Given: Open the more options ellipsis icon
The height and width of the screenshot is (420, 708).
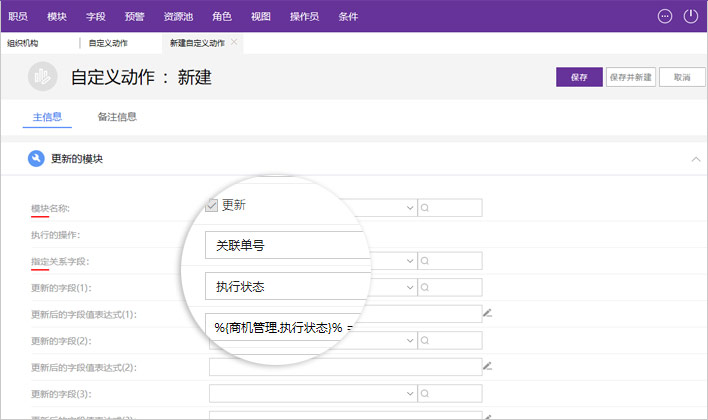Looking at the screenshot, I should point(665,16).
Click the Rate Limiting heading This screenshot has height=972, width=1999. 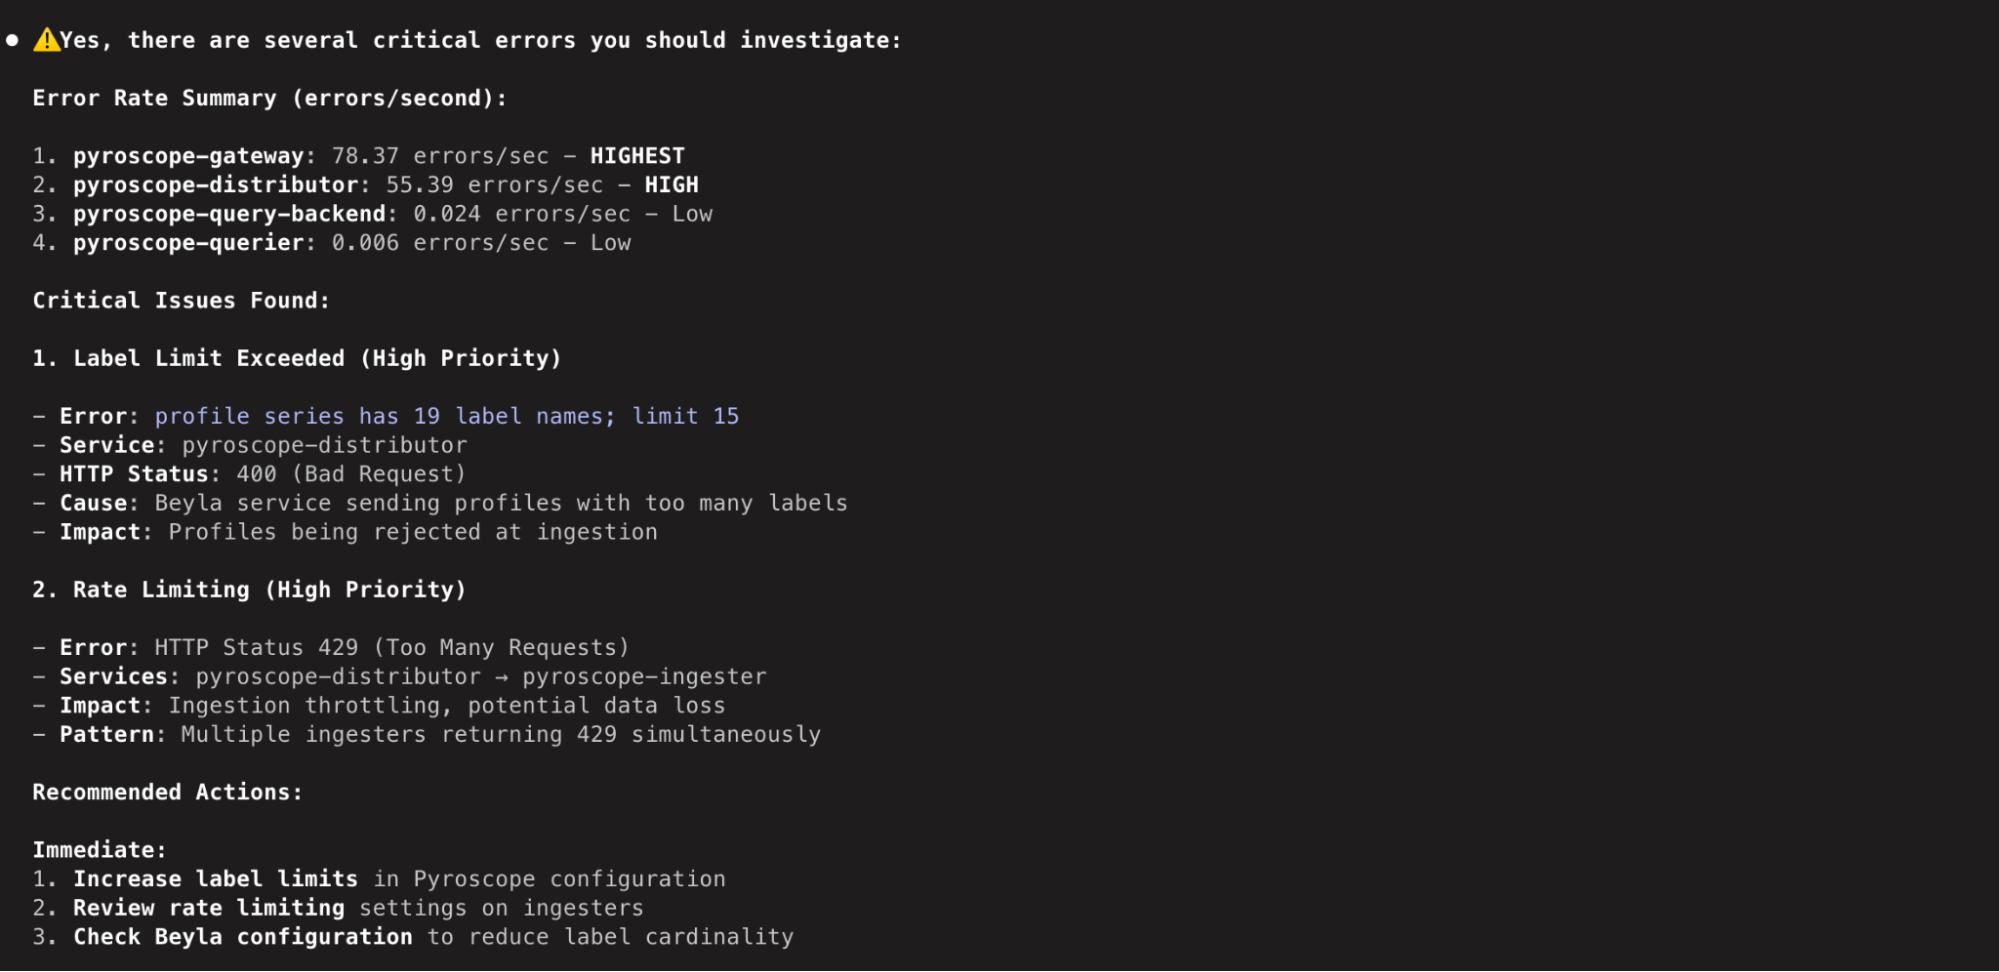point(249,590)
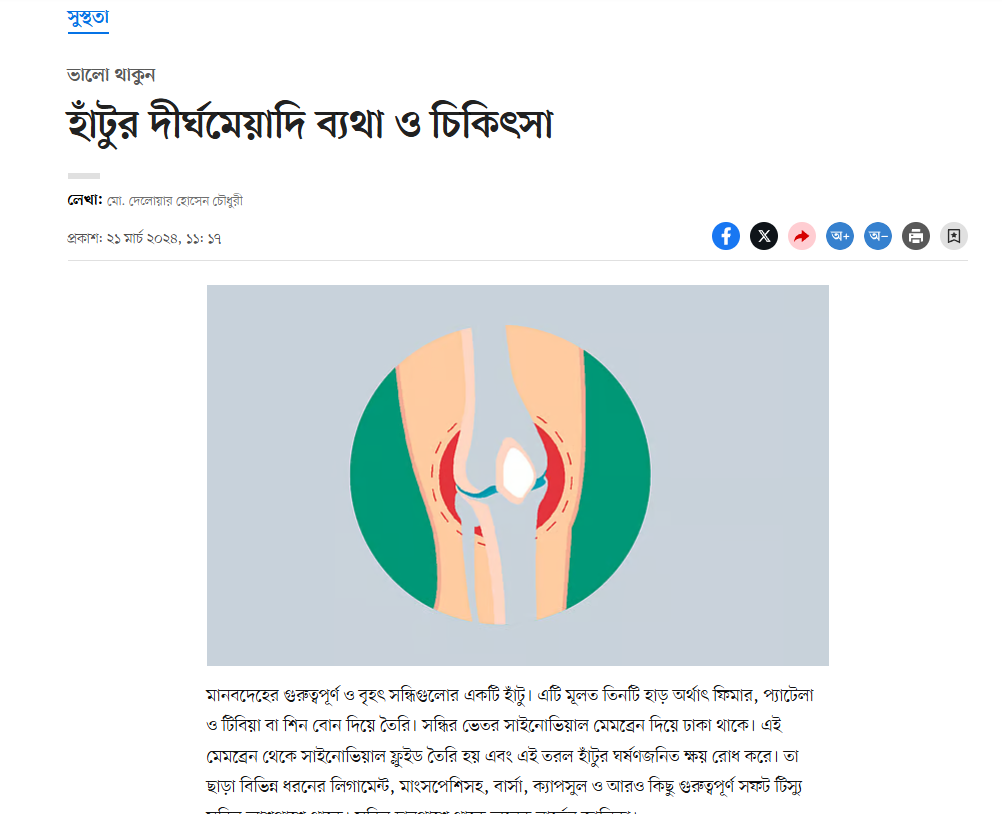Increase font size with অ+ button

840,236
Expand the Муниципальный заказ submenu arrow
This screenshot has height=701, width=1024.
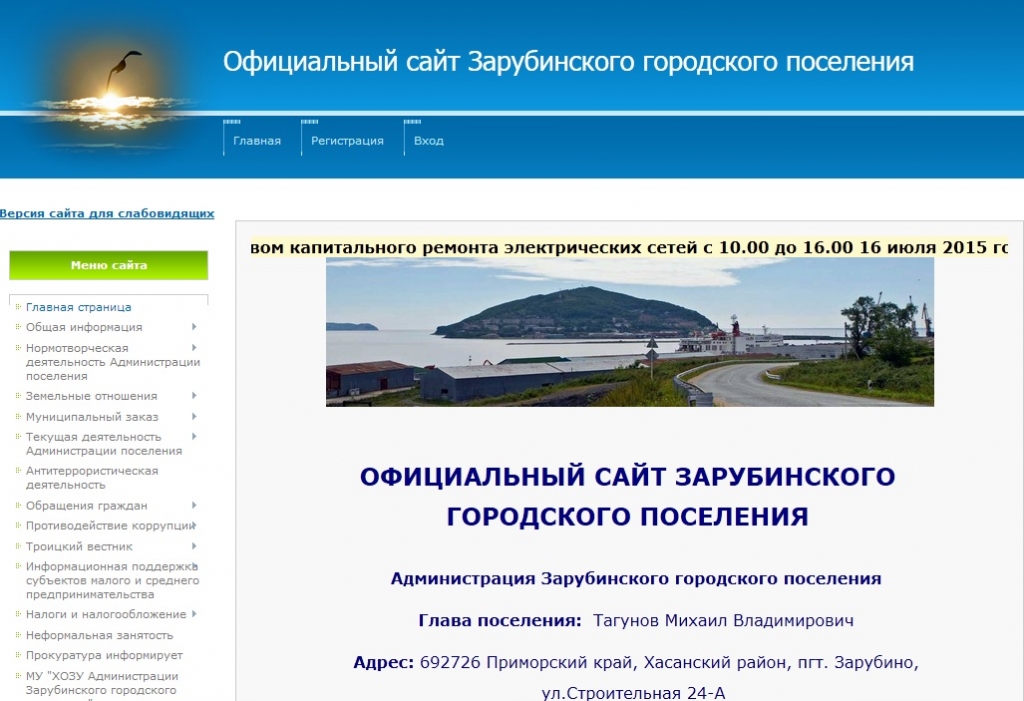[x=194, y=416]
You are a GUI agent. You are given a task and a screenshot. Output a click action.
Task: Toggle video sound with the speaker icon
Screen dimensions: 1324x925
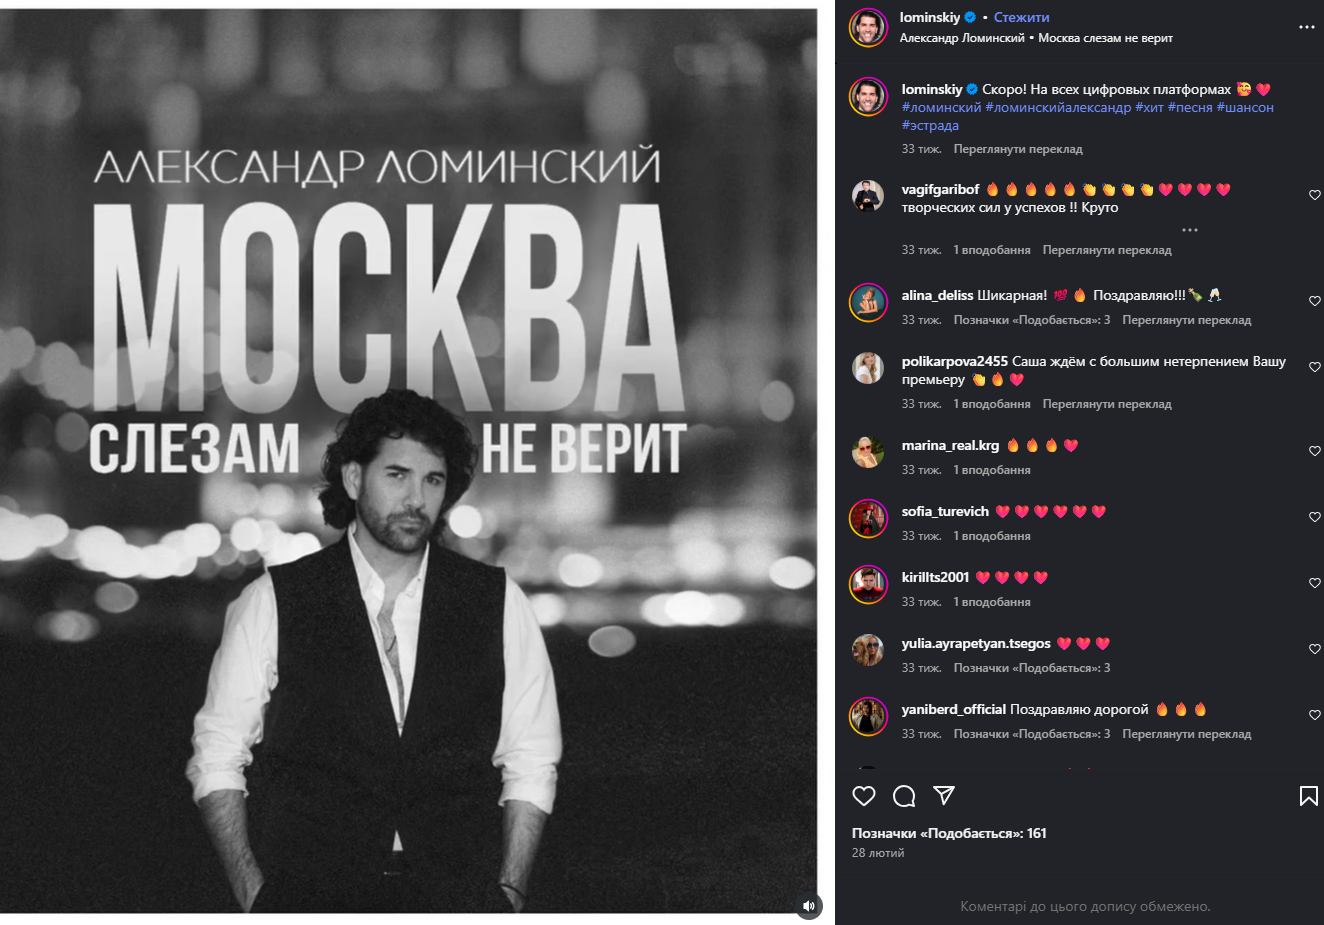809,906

What is needed:
Give again, word for word, the line that contains "Expand the Муниципальный заказ submenu arrow" and every line after it through the end of the entries; omit the pictures.

Exercise result:
Expand the Муниципальный заказ submenu arrow
This screenshot has height=701, width=1024.
[x=194, y=416]
You are a GUI agent. You are given a task and a screenshot. Output a click action.
Task: Toggle video sound with the speaker icon
Screen dimensions: 1324x925
809,906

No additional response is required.